You can easily verify this. In your current code using lambda expressions, you have two identical expressions (i1, i2) -> Integer.compare(i1.start, i2.start). The current implementation doesn’t recognize this (actually, the compiler doesn’t provide a hint neither). So here, two lambda instances, having even different classes, are generated. You can refactor the code to have only one comparator, similar to your inner class variant:
final Comparator<? super Interval> comparator
= (i1, i2) -> Integer.compare(i1.start, i2.start);
int start = Collections.binarySearch(intervals, newInterval, comparator);
int skip = start >= 0 ? start : -start - 1;
int end = Collections.binarySearch(intervals.subList(skip, intervals.size()),
new Interval(newInterval.end, 0),
comparator);
You won’t notice any significant performance difference, as it’s not the number of lambda expressions that matters, but just the class loading and initialization of the framework, which happens exactly once.
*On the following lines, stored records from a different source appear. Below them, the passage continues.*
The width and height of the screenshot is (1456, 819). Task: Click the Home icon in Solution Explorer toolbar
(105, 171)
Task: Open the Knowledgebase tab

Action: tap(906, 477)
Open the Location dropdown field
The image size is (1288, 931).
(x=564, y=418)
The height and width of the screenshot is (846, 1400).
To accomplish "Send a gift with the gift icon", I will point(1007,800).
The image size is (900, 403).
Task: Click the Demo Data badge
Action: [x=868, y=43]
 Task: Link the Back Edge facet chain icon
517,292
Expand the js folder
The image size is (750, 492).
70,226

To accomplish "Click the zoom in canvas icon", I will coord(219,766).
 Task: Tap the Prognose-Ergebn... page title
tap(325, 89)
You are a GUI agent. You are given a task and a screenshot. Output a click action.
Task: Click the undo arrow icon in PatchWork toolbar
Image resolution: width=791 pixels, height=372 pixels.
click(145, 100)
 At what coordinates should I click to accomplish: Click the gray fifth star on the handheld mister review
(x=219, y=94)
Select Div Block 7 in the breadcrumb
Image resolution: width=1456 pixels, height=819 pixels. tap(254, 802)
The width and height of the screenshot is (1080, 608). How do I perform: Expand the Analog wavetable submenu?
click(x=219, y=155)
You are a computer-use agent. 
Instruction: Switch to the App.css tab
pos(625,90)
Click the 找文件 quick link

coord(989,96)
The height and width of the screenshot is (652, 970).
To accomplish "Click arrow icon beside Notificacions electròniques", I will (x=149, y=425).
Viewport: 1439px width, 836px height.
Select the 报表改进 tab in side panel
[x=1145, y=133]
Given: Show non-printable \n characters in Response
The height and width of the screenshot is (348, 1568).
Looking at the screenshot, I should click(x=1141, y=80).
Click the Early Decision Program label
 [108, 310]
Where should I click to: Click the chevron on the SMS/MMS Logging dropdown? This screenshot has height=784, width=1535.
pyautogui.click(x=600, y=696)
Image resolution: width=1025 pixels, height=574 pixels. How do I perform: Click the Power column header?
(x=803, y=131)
You can even max it out by inserting additional lambda expressions like
final Comparator<? super Interval> comparator1
= (i1, i2) -> Integer.compare(i1.start, i2.start);
final Comparator<? super Interval> comparator2
= (i1, i2) -> Integer.compare(i1.start, i2.start);
final Comparator<? super Interval> comparator3
= (i1, i2) -> Integer.compare(i1.start, i2.start);
final Comparator<? super Interval> comparator4
= (i1, i2) -> Integer.compare(i1.start, i2.start);
final Comparator<? super Interval> comparator5
= (i1, i2) -> Integer.compare(i1.start, i2.start);
without seeing any slowdown. It’s really the initial overhead of the very first lambda expression of the entire runtime you are noticing here. Since Leetcode itself apparently doesn’t use lambda expressions before entering your code, whose execution time gets measured, this overhead adds to your execution time here.
See also “How will Java lambda functions be compiled?” and “Does a lambda expression create an object on the heap every time it’s executed?”
¹ This implies that JDK code that will be executed before handing control over to your application doesn’t use lambda expressions itself. Since this code stems from times before the introduction of lambda expressions, this is usually the case. With newer JDKs, modular software will be initialized by different, newer code, which seems to use lambda expressions, so the initialization of the runtime facility can’t be measured within the application anymore in these setups.
² The initialization time has been reduced significantly in newer JDKs. There are different possible causes, general performance improvements, dedicated lambda optimizations, or both. Improving initialization time in general, is an issue that the JDK developers did not forget.